シンガポールは移民で構成された国で、古今東西さまざまなルーツを持つ人々が混在して、共存している。
私の職場は店長、部長、ベテラン社員までほぼ全員中華系シンガポール人で、ランチタイムのおしゃべりは全部中国語だった。そこにマレー系シンガポール人のムハンマド、フィリピン人のソフィア、日本人の私がいて、クリスマスや大型連休には臨時アルバイトとしてインド系シンガポール人のジェシカがたまに来ていた(たまに来なかった)。

大多数が中華系シンガポール人と言っても、これまた複雑だった。例えば名前。ミンミン(明明)と呼ばれる笑顔いっぱいの元気な女の子は、英語と中国語の方言である福建語を流暢に話すが、福建省に家族や親戚はおらず、「私の家族は全員シンガポール人だよ!」と胸を張って言っていた。

そのミンミンの友人・ヴィンセントも中華系シンガポール人だけど漢字の名前はない。そして旧正月にはお隣のマレーシアまで車を2時間ぶっとばして親戚の家を何十軒も挨拶して回っていた。聞いた話から察するに、マレーシアの親戚とは中国語方言で会話をしている様子だ。
中華系シンガポール人で、親戚はマレーシア在住。日本生まれ日本育ちの日本人には想像もつかない、いくつもの文化の融合。

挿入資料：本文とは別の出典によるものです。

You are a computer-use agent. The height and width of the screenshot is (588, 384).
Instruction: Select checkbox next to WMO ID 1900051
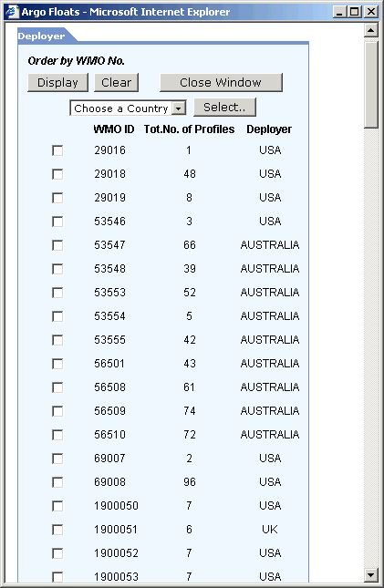(57, 530)
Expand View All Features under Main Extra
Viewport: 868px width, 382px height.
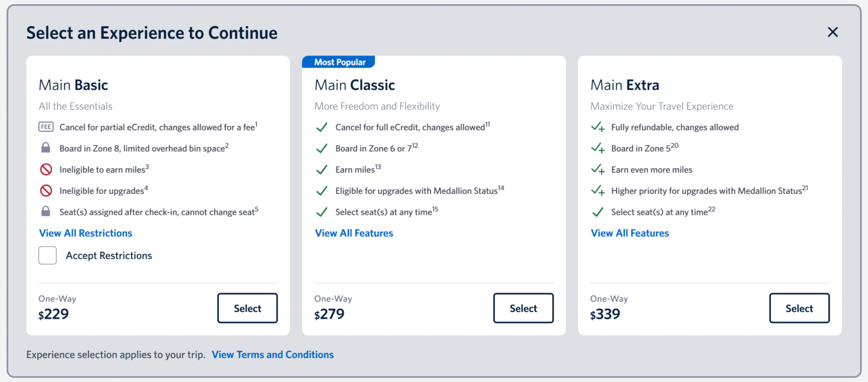pos(630,234)
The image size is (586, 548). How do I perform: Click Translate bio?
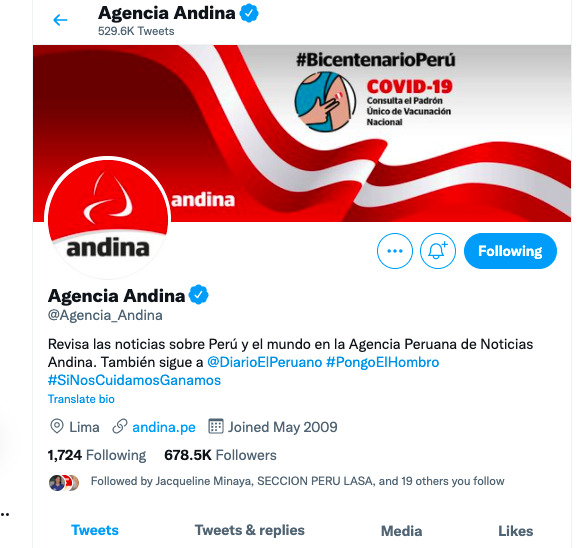point(81,399)
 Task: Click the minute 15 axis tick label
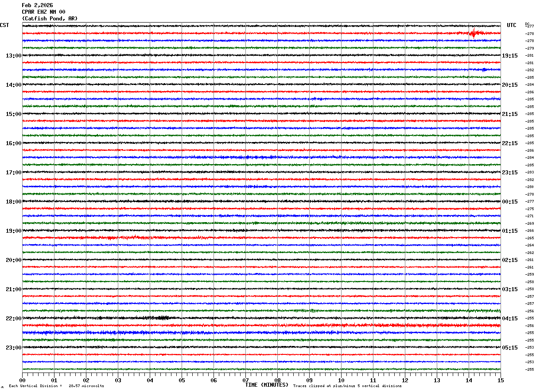[x=501, y=380]
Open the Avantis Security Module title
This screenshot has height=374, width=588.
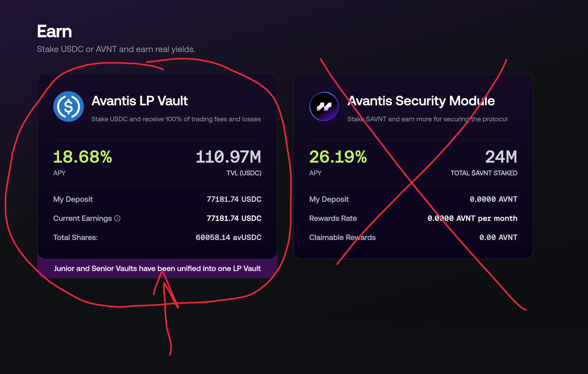(421, 101)
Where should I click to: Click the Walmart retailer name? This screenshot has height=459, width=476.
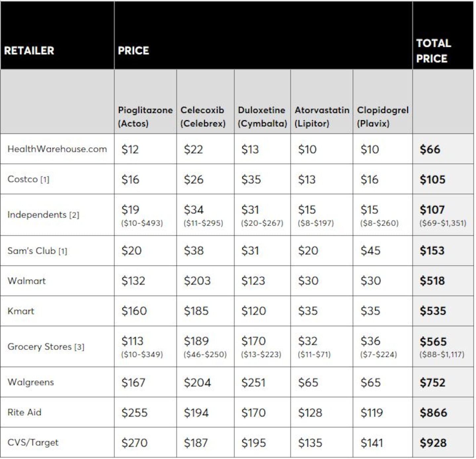[26, 281]
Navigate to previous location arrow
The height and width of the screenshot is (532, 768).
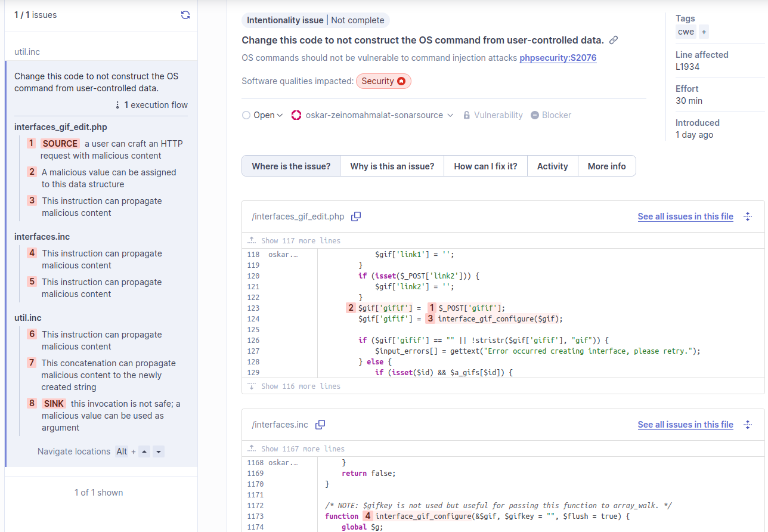tap(144, 452)
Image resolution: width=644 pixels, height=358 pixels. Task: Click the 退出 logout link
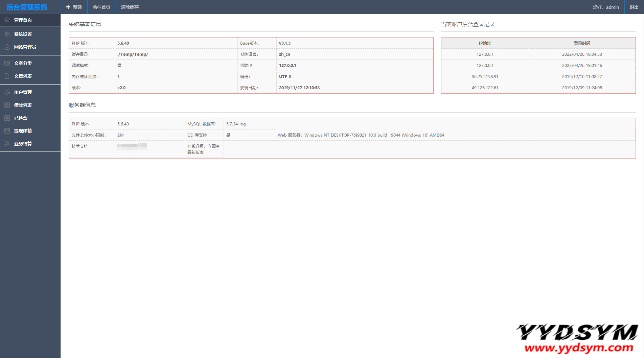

かと思えば、マレー系シンガポール人のムハンマドに「マレーシアに帰省したりするの?」と休憩時間に何気なく聞いたら、「僕シンガポール人だし」とちょっとムッとされてしまった。マレーシアは単なるルーツであって、アイデンティティはシンガポールらしい。むむ、難しい。


この文化や人種について、方向オンチならぬ異文化オンチの日本人なりに考察してみた。なんてことはない、わからないなりに毎日ずっと考えていたら、ある日パチンと気がついたのだ。

国単位で考えるから複雑に見えるのであって、地域別だと考えれば、これって日本でもよく起きているんじゃないか? と。

例えば私は鹿児島生まれ鹿児島育ちだが、父は福岡の人だ。鹿児島と福岡の距離は、調べてみたらシンガポールからマレーシアの世界遺産都市マラッカよりも遠かった。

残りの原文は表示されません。